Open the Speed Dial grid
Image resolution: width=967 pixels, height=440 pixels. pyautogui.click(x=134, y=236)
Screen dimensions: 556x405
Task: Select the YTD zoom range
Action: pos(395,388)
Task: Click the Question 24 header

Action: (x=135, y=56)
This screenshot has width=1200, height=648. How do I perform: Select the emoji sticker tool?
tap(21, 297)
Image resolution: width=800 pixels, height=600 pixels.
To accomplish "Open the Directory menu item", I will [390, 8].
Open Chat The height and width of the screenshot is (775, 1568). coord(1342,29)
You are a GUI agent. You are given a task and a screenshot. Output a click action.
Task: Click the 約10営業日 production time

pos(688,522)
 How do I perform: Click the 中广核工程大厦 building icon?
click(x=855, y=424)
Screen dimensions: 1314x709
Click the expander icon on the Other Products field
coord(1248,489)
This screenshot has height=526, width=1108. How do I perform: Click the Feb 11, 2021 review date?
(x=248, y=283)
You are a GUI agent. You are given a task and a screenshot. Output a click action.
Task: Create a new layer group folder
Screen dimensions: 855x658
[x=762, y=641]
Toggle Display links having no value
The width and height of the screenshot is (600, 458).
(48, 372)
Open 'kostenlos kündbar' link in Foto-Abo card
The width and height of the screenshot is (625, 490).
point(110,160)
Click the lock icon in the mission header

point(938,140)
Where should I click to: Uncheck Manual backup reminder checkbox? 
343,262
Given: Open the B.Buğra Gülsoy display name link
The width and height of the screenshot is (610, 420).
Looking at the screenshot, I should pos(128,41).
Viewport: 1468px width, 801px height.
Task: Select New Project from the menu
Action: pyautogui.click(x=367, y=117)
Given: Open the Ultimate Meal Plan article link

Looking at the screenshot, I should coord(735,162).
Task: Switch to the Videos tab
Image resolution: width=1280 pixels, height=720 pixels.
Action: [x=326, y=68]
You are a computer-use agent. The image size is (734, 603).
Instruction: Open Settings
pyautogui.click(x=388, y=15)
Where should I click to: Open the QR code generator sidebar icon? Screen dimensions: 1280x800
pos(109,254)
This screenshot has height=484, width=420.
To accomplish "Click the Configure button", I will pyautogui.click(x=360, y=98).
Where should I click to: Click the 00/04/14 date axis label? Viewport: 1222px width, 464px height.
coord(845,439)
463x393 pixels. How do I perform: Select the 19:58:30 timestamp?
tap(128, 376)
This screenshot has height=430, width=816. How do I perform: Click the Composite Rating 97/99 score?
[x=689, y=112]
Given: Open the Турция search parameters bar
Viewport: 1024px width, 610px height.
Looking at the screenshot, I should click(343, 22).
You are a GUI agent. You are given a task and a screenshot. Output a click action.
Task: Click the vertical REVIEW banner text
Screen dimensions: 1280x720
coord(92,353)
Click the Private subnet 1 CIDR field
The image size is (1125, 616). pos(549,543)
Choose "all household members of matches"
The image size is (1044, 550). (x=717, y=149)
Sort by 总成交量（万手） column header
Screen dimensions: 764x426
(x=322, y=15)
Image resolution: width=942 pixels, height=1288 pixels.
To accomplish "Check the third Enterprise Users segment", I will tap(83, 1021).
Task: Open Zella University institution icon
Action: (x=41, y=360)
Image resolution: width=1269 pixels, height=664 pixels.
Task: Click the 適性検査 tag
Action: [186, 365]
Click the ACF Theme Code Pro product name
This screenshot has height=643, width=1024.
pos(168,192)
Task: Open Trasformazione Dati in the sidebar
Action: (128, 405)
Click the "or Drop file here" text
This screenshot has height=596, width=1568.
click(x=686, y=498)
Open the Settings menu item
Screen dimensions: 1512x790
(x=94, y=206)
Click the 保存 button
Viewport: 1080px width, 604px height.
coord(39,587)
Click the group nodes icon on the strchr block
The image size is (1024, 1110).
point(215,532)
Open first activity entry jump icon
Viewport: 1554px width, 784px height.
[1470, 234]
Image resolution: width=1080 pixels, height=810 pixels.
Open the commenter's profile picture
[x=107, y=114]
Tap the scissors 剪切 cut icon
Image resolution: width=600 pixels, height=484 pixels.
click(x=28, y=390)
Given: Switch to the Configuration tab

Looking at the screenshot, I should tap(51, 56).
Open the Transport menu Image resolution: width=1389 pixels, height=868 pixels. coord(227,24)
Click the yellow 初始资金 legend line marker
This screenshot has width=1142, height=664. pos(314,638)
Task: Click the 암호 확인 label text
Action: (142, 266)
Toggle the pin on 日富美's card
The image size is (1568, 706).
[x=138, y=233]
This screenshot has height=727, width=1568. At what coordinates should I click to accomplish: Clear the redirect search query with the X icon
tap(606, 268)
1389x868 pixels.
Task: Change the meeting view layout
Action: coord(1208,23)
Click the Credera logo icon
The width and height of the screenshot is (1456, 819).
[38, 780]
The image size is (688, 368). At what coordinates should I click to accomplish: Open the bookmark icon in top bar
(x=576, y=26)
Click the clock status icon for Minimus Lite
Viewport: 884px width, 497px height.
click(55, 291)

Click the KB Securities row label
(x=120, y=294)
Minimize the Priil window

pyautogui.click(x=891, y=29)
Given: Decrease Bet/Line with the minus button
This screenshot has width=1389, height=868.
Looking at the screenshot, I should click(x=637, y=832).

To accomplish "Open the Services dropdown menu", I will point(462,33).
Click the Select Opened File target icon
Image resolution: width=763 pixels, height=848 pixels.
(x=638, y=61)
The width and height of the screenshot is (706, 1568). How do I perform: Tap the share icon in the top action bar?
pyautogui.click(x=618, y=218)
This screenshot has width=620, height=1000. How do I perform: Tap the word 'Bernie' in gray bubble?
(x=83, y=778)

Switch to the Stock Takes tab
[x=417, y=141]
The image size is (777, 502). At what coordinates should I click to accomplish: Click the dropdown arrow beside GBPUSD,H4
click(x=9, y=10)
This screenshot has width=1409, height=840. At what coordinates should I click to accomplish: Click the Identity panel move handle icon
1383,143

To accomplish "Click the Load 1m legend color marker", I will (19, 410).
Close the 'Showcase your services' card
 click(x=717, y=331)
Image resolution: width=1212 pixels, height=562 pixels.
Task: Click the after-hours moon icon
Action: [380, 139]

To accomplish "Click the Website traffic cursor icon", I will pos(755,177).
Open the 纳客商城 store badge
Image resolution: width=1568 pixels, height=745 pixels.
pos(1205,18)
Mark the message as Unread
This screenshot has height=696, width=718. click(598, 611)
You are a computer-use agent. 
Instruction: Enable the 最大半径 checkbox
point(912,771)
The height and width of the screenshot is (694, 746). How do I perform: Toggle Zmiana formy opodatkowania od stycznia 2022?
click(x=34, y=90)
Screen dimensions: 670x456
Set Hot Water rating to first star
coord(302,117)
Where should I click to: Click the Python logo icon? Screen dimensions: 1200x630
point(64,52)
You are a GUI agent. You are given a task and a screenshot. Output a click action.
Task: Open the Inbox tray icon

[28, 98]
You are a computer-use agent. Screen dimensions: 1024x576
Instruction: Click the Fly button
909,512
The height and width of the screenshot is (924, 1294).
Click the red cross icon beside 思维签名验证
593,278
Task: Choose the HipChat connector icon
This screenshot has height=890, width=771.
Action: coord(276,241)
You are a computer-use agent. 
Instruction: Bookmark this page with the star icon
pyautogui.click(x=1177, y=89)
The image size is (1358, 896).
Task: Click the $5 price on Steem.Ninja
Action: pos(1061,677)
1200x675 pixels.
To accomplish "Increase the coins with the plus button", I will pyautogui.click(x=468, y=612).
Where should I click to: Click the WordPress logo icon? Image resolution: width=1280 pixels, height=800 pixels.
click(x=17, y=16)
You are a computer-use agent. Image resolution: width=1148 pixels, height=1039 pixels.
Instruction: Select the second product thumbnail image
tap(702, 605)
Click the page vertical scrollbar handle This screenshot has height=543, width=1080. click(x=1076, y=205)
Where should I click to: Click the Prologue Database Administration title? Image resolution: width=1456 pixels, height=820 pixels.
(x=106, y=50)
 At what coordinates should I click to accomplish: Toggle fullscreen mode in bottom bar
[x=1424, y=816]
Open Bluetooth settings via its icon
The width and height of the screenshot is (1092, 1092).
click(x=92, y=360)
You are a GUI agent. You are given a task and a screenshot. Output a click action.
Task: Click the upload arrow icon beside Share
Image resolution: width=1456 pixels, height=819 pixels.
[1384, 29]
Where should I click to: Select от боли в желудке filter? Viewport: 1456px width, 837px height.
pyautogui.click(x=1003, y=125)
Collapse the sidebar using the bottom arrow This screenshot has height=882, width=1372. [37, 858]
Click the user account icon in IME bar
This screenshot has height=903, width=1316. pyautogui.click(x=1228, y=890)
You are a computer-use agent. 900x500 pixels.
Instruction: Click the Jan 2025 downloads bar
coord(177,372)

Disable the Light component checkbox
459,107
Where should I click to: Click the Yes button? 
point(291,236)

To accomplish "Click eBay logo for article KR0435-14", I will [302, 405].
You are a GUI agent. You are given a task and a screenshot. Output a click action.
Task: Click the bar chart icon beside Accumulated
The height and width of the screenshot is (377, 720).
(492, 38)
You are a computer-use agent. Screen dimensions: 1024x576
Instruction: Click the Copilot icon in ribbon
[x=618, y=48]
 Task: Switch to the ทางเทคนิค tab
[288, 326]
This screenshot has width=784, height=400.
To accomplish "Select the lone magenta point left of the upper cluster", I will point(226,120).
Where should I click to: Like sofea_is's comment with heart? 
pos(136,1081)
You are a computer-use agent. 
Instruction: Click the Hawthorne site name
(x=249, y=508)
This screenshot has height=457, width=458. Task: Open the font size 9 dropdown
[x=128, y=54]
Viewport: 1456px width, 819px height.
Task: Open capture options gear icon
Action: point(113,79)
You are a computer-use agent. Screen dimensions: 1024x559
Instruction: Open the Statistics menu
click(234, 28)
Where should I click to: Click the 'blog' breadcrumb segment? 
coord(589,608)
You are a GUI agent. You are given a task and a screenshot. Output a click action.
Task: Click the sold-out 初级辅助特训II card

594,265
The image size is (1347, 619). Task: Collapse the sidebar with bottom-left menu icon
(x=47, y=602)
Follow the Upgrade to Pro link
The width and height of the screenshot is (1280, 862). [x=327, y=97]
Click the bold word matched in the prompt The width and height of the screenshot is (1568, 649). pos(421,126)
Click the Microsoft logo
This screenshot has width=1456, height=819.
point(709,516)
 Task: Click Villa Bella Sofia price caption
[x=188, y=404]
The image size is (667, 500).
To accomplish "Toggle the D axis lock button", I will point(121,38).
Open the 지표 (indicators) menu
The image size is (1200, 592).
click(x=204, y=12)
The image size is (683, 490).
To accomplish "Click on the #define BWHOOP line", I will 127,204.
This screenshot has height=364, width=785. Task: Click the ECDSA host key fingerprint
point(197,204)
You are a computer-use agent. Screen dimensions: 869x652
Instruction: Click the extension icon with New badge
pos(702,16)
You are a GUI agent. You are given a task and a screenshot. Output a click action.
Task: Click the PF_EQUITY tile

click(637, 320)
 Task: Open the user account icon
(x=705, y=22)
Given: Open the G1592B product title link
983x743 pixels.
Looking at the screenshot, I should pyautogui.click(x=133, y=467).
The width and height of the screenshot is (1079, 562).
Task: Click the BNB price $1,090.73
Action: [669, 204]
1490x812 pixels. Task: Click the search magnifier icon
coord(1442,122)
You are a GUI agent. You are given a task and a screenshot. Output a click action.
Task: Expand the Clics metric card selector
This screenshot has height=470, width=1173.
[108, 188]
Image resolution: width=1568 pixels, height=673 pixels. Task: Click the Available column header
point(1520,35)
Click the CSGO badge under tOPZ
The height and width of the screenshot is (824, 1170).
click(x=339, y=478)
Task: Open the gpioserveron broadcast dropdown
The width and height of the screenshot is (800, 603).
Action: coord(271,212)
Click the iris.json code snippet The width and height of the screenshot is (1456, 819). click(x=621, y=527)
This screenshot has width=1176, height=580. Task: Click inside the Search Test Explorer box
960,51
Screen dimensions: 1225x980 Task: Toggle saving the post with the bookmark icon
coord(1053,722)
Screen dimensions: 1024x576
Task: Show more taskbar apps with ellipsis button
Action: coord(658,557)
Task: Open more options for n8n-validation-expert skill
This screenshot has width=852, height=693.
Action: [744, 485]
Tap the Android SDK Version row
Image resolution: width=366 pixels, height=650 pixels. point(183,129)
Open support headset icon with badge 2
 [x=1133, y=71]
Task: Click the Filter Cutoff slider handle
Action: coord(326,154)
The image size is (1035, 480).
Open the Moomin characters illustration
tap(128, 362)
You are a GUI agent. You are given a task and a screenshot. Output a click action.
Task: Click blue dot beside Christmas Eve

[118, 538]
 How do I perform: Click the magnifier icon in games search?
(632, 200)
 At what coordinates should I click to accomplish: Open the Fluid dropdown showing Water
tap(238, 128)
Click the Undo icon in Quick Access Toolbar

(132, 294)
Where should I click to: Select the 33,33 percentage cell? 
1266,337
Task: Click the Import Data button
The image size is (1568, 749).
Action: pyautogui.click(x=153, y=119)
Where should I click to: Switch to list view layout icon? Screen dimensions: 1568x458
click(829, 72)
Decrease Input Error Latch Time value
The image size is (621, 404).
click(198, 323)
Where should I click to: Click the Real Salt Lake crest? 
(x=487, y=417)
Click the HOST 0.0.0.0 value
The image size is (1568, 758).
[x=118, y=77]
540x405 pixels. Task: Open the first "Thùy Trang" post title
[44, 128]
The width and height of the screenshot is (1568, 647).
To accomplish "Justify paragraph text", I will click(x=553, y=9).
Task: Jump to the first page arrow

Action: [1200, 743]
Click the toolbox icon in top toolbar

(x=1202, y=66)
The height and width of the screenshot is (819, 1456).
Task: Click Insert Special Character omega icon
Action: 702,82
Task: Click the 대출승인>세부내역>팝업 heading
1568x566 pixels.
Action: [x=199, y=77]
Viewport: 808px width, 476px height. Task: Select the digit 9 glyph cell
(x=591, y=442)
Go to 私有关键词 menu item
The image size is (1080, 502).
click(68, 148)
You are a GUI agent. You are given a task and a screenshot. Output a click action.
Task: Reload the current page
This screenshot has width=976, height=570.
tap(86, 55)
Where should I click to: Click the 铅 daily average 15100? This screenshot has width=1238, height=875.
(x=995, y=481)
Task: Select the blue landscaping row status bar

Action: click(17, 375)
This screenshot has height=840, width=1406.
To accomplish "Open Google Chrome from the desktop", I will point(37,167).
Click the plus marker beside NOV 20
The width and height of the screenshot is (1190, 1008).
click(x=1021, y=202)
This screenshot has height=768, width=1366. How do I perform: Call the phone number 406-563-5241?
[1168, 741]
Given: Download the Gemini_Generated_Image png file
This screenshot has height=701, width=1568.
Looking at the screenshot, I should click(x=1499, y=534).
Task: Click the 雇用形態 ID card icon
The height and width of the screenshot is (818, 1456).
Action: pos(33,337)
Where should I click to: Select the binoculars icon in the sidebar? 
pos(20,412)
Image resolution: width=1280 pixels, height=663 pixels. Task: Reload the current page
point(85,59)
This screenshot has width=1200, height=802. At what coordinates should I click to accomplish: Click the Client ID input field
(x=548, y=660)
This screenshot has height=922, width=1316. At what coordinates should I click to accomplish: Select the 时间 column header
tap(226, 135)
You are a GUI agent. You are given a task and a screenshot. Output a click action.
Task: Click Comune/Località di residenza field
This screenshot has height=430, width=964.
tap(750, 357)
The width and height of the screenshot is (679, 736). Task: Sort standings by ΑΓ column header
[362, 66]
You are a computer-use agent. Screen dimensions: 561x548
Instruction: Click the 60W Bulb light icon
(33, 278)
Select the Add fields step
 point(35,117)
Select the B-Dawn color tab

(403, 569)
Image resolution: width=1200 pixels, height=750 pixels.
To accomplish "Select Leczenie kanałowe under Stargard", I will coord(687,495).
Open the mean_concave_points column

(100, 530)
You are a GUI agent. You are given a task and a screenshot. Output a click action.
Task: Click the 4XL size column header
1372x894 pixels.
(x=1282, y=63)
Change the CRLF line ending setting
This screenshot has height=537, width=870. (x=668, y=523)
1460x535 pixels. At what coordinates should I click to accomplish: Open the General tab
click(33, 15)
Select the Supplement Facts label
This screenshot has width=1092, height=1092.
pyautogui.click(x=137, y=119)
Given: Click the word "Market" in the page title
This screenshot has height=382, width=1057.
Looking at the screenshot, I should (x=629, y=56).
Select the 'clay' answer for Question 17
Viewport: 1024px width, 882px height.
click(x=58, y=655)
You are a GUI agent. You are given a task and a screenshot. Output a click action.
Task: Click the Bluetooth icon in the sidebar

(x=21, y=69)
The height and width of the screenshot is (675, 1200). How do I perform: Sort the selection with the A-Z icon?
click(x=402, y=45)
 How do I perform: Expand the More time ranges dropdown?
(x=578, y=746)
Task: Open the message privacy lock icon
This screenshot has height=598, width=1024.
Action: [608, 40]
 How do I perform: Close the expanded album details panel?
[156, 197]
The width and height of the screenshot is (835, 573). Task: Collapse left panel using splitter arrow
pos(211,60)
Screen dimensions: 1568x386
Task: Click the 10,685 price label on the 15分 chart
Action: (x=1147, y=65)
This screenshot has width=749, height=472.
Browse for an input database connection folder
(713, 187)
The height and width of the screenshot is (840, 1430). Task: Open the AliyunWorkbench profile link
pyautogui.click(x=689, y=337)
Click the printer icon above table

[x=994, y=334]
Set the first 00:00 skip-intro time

» **The task**
Convert the data, from its first line up to and including the line containing "Action: (x=135, y=56)", into a Markdown table with the columns Row and Content, numbering each line and omitting blank lines.

» **Solution for this task**
| Row | Content |
|---|---|
| 1 | Open the Speed Dial grid |
| 2 | Image resolution: width=967 pixels, height=440 pixels. pyautogui.click(x=134, y=236) |
| 3 | Screen dimensions: 556x405 |
| 4 | Task: Select the YTD zoom range |
| 5 | Action: pos(395,388) |
| 6 | Task: Click the Question 24 header |
| 7 | Action: (x=135, y=56) |